2nd Circuit’s Petrobras opinion is bad news for class action defendants at SCOTUS

(Reuters) - On June 30, U.S. Supreme Court Chief Justice John Roberts disclosed an intriguing tidbit about how he reads briefs to hundreds of federal judges and appellate lawyers gathered at a federal judicial conference in Pennsylvania.

According to Twitter posts by lawyers who were there, the chief justice said he reads reply briefs first, especially in complicated cases. And according to followup tweets from former Supreme Court clerks, the chief is not alone. Several lawyers said they write reply briefs assuming judges and justices will read them first.

That’s bad news for Conagra and other class action defendants.

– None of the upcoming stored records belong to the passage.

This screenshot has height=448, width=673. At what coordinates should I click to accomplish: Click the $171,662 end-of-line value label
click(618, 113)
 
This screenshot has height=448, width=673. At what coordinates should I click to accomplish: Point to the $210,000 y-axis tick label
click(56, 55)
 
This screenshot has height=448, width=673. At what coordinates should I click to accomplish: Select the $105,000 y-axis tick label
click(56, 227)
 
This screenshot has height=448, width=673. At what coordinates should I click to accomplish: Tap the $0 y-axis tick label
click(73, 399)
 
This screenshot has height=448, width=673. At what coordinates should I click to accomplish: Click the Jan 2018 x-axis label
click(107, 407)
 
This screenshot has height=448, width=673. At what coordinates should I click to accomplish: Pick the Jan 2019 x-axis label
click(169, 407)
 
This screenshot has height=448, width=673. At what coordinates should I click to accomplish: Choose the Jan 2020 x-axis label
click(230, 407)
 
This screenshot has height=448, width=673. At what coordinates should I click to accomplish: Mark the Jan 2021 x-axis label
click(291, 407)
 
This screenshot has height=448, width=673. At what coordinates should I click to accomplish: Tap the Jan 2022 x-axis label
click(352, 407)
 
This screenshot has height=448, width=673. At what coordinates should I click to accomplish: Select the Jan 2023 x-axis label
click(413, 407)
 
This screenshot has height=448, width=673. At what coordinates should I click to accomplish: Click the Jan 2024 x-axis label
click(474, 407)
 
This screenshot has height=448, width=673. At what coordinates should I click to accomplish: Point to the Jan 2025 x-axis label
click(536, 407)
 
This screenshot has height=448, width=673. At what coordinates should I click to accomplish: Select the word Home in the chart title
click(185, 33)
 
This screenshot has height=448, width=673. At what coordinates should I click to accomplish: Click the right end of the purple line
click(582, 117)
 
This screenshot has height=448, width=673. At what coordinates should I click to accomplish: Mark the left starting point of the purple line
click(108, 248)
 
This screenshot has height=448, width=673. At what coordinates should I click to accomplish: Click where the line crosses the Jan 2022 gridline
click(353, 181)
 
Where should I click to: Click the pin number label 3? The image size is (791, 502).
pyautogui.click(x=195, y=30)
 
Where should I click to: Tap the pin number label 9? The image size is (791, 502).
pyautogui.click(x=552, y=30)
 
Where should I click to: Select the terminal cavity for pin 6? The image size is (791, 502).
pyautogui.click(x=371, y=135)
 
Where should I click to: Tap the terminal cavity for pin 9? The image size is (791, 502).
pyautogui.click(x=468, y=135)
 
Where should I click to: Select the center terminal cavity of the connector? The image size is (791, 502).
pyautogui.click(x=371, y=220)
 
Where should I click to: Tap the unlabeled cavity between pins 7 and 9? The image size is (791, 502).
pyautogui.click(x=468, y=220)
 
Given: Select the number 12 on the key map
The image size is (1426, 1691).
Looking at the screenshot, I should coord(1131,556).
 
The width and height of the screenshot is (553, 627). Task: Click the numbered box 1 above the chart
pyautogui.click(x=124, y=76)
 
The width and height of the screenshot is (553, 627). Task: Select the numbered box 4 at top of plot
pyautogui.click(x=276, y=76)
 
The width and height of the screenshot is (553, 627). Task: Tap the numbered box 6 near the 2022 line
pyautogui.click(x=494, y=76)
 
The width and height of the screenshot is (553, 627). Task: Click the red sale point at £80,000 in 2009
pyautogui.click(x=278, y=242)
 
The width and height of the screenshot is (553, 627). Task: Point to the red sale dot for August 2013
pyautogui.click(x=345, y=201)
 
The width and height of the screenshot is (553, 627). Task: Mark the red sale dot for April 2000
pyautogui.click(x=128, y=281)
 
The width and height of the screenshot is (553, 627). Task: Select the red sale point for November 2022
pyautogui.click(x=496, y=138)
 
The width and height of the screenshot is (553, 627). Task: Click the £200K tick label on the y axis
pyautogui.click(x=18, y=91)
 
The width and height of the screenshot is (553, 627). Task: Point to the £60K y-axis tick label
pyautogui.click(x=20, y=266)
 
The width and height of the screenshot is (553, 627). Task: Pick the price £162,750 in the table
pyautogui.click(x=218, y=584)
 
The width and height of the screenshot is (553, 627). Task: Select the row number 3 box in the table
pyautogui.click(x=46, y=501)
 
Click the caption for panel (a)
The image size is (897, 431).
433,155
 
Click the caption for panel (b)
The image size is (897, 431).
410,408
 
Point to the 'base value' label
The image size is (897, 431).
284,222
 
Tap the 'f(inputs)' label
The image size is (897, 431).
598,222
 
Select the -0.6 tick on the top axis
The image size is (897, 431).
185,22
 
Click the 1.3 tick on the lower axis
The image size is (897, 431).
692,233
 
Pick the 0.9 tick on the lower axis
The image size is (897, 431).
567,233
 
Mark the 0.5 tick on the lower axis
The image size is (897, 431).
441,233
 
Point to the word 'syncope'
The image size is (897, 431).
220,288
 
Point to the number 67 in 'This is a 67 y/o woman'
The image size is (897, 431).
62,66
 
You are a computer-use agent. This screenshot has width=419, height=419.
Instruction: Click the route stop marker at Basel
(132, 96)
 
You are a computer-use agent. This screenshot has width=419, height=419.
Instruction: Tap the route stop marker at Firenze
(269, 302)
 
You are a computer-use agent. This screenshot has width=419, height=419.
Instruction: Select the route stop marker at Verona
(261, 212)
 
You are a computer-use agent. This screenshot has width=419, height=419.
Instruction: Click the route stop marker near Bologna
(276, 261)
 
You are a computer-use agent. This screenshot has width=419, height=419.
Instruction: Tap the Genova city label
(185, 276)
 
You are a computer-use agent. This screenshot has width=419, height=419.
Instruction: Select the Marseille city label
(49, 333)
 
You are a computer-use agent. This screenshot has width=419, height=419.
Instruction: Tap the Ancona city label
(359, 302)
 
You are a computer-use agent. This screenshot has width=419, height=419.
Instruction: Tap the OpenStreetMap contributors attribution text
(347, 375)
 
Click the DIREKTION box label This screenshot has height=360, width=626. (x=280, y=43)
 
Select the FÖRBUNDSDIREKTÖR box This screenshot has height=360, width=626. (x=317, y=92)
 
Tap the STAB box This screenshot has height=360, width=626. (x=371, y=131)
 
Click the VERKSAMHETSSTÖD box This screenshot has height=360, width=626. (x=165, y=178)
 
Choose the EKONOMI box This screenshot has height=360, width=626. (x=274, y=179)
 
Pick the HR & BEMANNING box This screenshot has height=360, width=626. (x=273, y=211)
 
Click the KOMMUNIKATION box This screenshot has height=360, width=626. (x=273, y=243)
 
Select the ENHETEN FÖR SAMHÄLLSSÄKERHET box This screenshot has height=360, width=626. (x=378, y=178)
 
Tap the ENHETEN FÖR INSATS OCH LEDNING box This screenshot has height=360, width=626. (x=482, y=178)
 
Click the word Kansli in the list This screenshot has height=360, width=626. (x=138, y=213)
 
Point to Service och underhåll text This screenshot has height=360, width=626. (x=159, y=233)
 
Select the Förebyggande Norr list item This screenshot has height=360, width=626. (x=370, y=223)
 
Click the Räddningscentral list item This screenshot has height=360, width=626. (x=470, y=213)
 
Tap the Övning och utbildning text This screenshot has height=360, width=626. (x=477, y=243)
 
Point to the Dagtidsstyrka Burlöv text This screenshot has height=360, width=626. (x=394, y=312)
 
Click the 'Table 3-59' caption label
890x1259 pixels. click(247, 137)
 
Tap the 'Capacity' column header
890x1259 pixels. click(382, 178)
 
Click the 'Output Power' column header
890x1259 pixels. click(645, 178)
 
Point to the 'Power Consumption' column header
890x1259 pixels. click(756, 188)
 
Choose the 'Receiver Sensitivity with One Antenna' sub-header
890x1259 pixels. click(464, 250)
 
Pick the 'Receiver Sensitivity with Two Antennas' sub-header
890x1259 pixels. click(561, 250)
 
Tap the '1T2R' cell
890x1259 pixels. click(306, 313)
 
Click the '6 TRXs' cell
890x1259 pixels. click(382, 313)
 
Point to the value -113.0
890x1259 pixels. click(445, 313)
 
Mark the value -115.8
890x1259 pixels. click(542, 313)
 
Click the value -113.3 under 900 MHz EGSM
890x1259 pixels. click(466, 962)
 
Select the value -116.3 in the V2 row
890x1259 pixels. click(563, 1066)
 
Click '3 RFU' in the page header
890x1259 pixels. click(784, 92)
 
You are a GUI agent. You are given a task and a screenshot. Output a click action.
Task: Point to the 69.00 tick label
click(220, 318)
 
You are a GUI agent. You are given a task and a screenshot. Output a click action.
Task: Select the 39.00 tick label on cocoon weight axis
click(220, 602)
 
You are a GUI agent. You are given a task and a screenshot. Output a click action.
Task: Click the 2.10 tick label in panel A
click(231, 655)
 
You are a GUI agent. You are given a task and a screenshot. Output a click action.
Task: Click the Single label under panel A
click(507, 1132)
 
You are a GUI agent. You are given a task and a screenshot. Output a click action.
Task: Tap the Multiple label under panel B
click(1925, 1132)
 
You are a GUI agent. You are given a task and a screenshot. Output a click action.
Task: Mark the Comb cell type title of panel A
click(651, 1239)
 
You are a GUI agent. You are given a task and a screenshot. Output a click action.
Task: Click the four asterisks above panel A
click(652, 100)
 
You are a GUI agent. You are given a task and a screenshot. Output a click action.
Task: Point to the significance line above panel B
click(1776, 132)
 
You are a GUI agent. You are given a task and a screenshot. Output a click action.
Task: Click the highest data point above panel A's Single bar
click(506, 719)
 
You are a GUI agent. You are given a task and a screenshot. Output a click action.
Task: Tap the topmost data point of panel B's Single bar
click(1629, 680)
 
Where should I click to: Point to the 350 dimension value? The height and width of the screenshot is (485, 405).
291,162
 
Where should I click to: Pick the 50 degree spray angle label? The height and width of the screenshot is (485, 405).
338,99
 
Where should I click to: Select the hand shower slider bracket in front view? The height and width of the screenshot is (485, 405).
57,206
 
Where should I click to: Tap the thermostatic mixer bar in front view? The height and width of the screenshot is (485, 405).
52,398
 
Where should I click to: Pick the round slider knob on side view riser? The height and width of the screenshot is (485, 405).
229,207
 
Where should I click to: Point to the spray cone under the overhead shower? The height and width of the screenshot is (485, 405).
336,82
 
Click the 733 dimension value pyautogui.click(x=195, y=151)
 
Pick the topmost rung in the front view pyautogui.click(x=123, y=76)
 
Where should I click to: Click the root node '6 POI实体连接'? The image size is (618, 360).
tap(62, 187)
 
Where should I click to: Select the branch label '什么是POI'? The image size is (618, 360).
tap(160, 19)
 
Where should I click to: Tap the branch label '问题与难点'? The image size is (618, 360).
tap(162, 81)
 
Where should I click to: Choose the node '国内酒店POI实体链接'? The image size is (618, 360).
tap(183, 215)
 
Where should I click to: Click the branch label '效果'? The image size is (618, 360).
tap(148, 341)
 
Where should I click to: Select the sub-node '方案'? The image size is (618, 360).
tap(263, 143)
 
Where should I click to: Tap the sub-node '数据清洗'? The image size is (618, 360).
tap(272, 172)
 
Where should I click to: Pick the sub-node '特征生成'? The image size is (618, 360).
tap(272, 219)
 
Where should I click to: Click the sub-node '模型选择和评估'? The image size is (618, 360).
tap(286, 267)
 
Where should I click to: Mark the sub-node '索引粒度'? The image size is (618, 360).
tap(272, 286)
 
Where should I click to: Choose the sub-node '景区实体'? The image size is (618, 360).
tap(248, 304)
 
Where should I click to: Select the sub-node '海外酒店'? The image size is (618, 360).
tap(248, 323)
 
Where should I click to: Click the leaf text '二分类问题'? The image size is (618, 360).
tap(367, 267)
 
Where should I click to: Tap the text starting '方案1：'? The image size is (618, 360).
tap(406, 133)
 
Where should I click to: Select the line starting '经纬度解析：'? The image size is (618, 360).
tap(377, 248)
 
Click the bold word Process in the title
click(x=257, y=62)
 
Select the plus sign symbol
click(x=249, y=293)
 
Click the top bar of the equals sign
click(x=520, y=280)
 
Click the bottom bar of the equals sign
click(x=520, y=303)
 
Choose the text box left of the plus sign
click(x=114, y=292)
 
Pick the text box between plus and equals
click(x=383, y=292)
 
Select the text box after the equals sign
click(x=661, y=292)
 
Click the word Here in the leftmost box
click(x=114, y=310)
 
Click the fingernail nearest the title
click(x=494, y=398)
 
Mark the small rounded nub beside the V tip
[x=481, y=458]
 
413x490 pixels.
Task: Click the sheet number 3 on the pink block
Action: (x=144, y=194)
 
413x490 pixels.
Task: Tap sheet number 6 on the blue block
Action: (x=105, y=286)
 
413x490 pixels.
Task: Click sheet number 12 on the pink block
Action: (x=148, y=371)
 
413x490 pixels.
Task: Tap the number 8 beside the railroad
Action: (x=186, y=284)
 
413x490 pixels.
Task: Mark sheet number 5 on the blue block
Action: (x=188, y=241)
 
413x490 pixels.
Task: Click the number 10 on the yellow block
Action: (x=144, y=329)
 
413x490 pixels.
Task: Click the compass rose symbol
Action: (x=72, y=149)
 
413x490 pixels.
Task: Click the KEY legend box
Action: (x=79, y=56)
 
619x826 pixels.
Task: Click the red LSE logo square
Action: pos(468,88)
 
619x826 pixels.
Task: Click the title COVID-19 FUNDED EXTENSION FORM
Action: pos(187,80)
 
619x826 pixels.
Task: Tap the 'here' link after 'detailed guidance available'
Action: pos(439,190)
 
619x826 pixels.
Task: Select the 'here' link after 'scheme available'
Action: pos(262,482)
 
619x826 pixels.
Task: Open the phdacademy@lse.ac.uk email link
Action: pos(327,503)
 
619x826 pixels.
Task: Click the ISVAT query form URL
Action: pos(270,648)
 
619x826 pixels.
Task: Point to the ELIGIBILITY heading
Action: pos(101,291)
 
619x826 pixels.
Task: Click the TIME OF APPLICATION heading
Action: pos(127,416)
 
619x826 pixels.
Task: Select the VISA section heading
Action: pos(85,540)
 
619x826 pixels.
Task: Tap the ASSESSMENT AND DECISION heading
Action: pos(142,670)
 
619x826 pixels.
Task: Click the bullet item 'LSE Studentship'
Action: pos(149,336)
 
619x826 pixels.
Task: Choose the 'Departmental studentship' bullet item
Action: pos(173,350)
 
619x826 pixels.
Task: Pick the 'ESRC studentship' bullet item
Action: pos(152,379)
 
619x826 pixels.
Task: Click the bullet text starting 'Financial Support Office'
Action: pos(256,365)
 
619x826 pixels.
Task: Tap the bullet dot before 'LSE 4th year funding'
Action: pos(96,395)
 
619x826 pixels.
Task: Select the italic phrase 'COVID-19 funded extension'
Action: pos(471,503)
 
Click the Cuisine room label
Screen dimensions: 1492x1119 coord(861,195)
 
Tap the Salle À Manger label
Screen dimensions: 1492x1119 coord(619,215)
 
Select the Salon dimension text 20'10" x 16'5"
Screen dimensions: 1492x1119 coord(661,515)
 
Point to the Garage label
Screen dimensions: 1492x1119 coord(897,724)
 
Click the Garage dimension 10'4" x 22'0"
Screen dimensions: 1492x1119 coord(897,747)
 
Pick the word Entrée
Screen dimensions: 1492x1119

Here’s why. Conagra, as you may recall, has asked the Supreme Court to grant review of a decision by the 9th U.S. Circuit Court of Appeals that affirmed certification of a class of Wesson Oil purchasers claiming the product was falsely advertised as all natural. The 9th Circuit, like the 6th and 7th Circuits before it (and the 8th Circuit afterward), rejected Conagra’s argument that plaintiffs must offer a “reliable and administratively feasible” method to identify class members, deepening a split among the federal circuits on the hot-button issue of whether the federal rules governing class actions contain an implied “ascertainability” requirement.

The 3rd Circuit was the first to discern this implied requirement, but Conagra told the Supreme Court in its petition for review that the 2nd, 4th and 11th Circuits have endorsed the 3rd Circuit’s interpretation of class action rules. Class action defendants, obviously, are eager for the Supreme Court to do the same, imposing a new and difficult obstacle for class certification, especially in low-dollar consumer cases.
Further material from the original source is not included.